Comme près des autres terrasses touchées par les tirs des djihadistes, l’ensemble des noms des victimes ont également été énoncés à voix haute. L’objectif ? Mettre des visages sur l’identité des disparus. À quelques mètres de là, une large fresque a été inaugurée sur la façade d’un immeuble du XIᵉ arrondissement, quartier lui aussi durement touché par les attentats. Cette œuvre d’art représente deux rescapés des attaques, dessinés dans les bras l’un de l’autre, comme un symbole de la mémoire à entretenir. Ces derniers jours, d’autres initiatives ont été mises en place dans la même optique : invitation à déposer un mot, une fleur ou une bougie sur la place de la République, tour Eiffel mise aux couleurs du drapeau français…

Foule dense pour se recueillir devant le Bataclan

À la mi-journée, d’autres hommages émouvants, mais toujours marqués d’une grande simplicité, ont été rendus devant le bar « La Bonne bière », où 5 personnes ont perdu la vie le 13 novembre 2015, ainsi que sur le site du « Comptoir Voltaire ». Ce bistrot situé proche de la place de la Nation a aujourd’hui été remplacé par un autre restaurant. Ici, Brahim Abdeslam, le frère de Salah Abdeslam, s’était fait exploser, sans faire de morts parmi les clients ou le personnel, mais blessant gravement plusieurs personnes. Une minute de silence a par la suite été observée devant le bar « La Belle équipe », particulièrement meurtri par les fusillades du 13-Novembre. 21 personnes ont été tuées dans cet établissement. 

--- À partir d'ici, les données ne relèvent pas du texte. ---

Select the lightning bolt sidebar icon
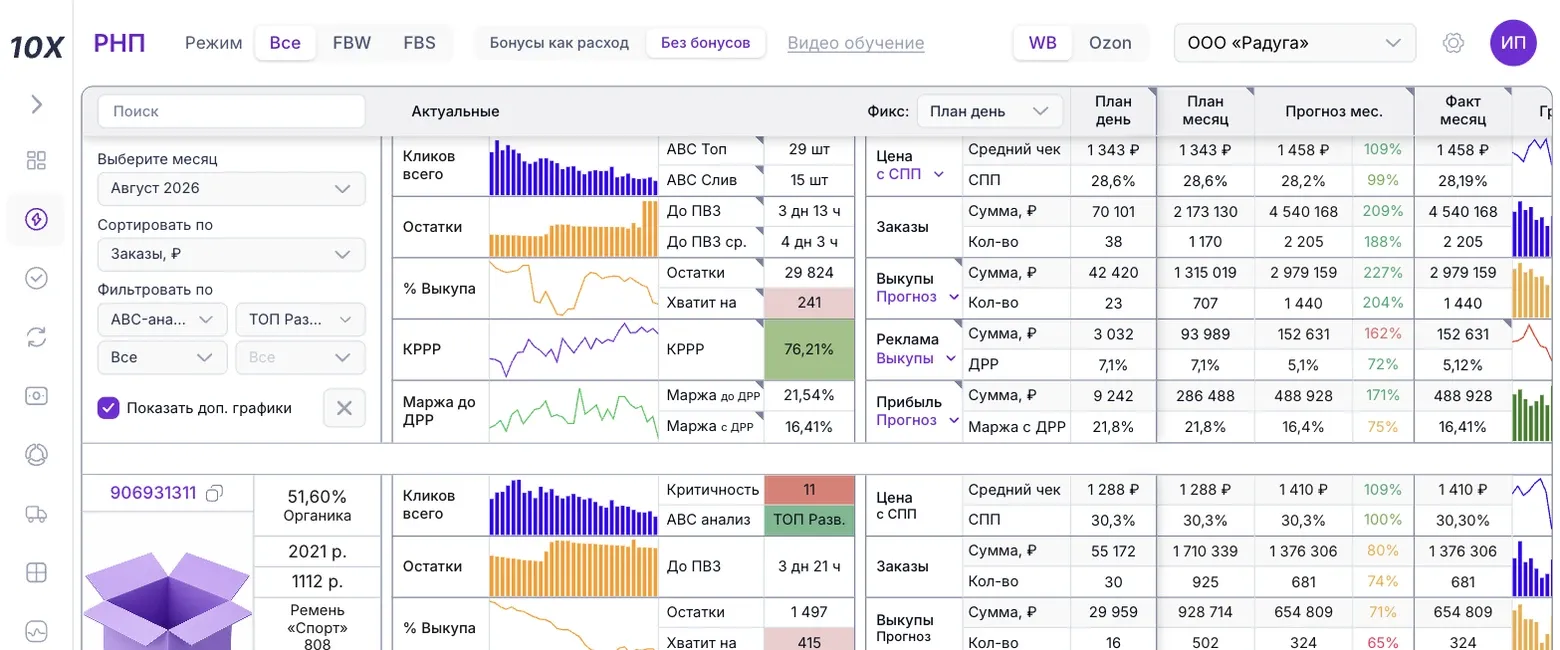Viewport: 1560px width, 650px height. (x=36, y=220)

Pour certains rescapés, la date des attentats est encore difficile à supporter. Comme chaque année, le patron du bar, Grégory Reibenberg, a d’ailleurs quitté la capitale à cette période, sans souhaiter participer aux commémorations. Il y a dix ans, il a perdu sa compagne et de nombreux proches dans l’attaque. Cité dans une publication sur le site web du musée-mémorial du terrorisme, il exhorte à ne « ne jamais oublier que le 13 novembre, c’est certes le Bataclan, mais c’est aussi tous les autres lieux, les terrasses et notamment la mienne ». « C’est tellement douloureux, quand les gens, et surtout les journalistes, disent les attentats du Bataclan du 13 novembre », poursuit-il.

La prise d’otages dans la salle de spectacle, où 90 personnes ont péri sous le feu des terroristes, a en effet marqué les esprits. Élus, forces de l’ordre, rescapés, simples habitants de l’attaque… Une foule dense s’est amassée en milieu d’après-midi pour rendre leur rendre hommage devant le lieu endeuillé. Signe du recueillement, un épais silence a accompagné la longue énumération des noms des personnes assassinées, venues assister à un concert des Eagles of Death Metal, un groupe de hard rock américain. Au total, 132 personnes – dont deux ayant mis fin à leurs jours après les tueries – sont décédées lors des attentats du 13-novembre.

Une décennie plus tard, les acteurs en responsabilité à l’époque se souviennent de cette soirée de terreur. « Lorsque j’arrive sur le lieu même du Bataclan, je vois encore des victimes qui, heureusement, ont échappé à la mort et sortent du bâtiment », racontait il y a quelques jours François Hollande à Public Sénat (voir notre article). « Elles sont dans une espèce de torpeur, le regard hagard, et elles aperçoivent le président de la République… Humainement, il était très important que je sois là. » Pour conclure cette journée de commémorations, Emmanuel Macron fera un discours ce jeudi soir à 18 heures à l’occasion d’une cérémonie dédiée à l’ensemble des victimes. Cette prise de parole sera délivrée depuis un jardin mémoriel en honneur des victimes, inauguré à l’arrière de l’Hôtel de ville de Paris.